For each matchup you can see:

  • Opponent — linked to their driver profile
  • Their ARS rating — so you can see whether you were beating up or punching down
  • Result — win or loss
  • Their time and your time
  • Margin — how many seconds separated you
  • Win probability — the likelihood Glicko-2 expected you to win that matchup going in, based on the rating states at the time of the event
  • Surprise — how much the actual result differed from what was expected; beating a highly-rated opponent is a bigger surprise than beating someone rated below you, and surprise is what actually moves your rating

The win probability and surprise figures are computed from replayed rating states — meaning the system re-runs history up to each event and uses the ratings as they stood at that moment, not the current ratings. For opponents who competed in different events than you, their rating at the time is approximated from their nearest known state, which the modal notes.

Results are sorted with your biggest wins at the top and biggest losses at the bottom.


Penalty Time Filtering

The ranking algorithm now automatically excludes obviously erroneous times from head-to-head competition calculations.

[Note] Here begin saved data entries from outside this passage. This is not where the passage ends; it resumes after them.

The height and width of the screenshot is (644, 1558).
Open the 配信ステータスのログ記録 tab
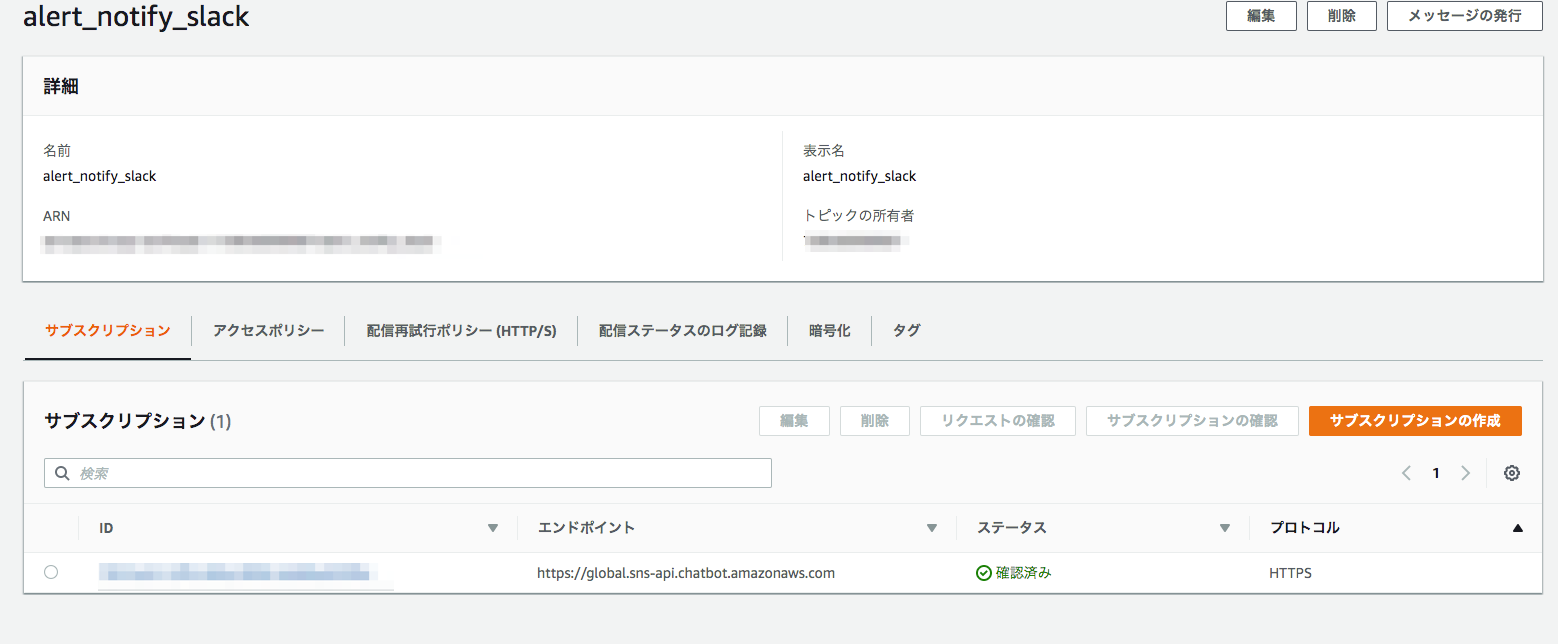pyautogui.click(x=682, y=330)
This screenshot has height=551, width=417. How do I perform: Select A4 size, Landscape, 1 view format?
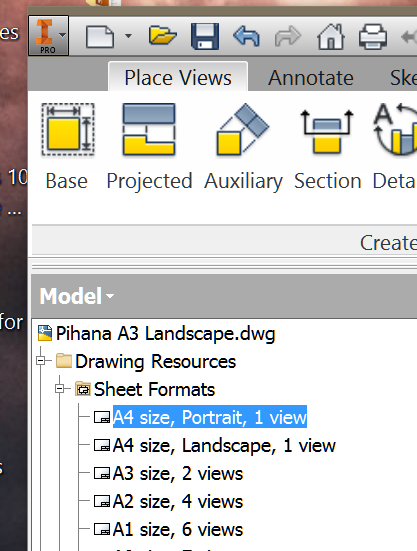[x=224, y=446]
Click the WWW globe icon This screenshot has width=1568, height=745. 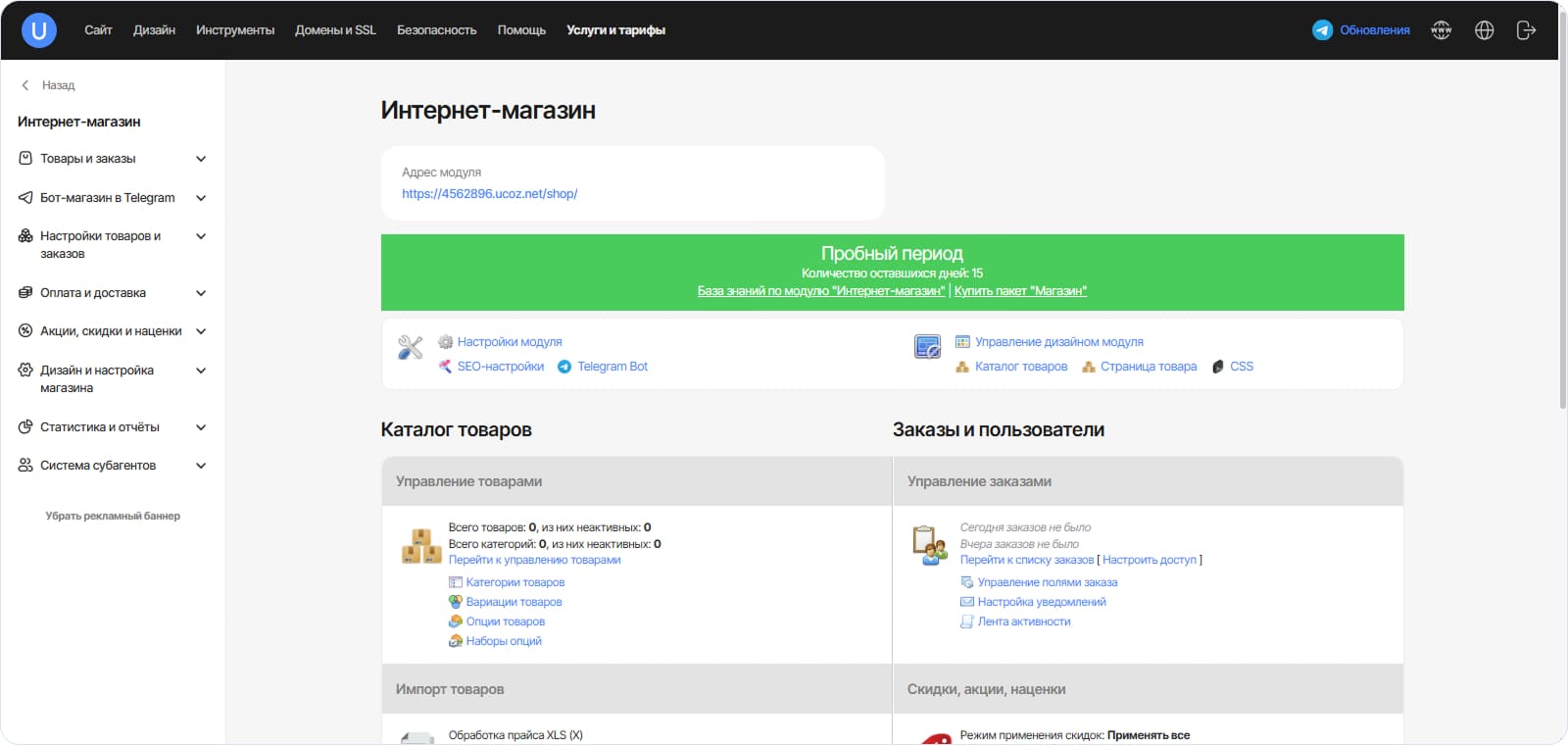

Some events assign penalty times to drivers who did not complete a run — for example, a 500-second placeholder for a no-show. When PAX factors are applied on top, these times can balloon further. Previously, the algorithm treated them as real competitor times, which meant a driver who legitimately ran a 98-second PAX time could be recorded as losing to a "competitor" who posted a 450-second penalty time. That comparison is meaningless and was inflating losses for drivers in those classes.

The fix: any time more than 3× the fastest legitimate time in the class is automatically excluded from ranking calculations. Using the example above, the fastest time of 98 seconds sets a threshold of 294 seconds — anything above that is dropped before head-to-head matchups are computed. The driver is still recorded as having participated in the event; they simply aren't included as a head-to-head opponent.

This threshold was chosen to be conservative enough to catch only clear outliers (penalty times typically run 4–5× the fastest time) while leaving legitimate slow runs untouched.

Other Changes?

Stay tuned for some other changes, and be sure to follow along Facebook as we'll have some discussion around potentially changing how ranking for local events could work differently than National events.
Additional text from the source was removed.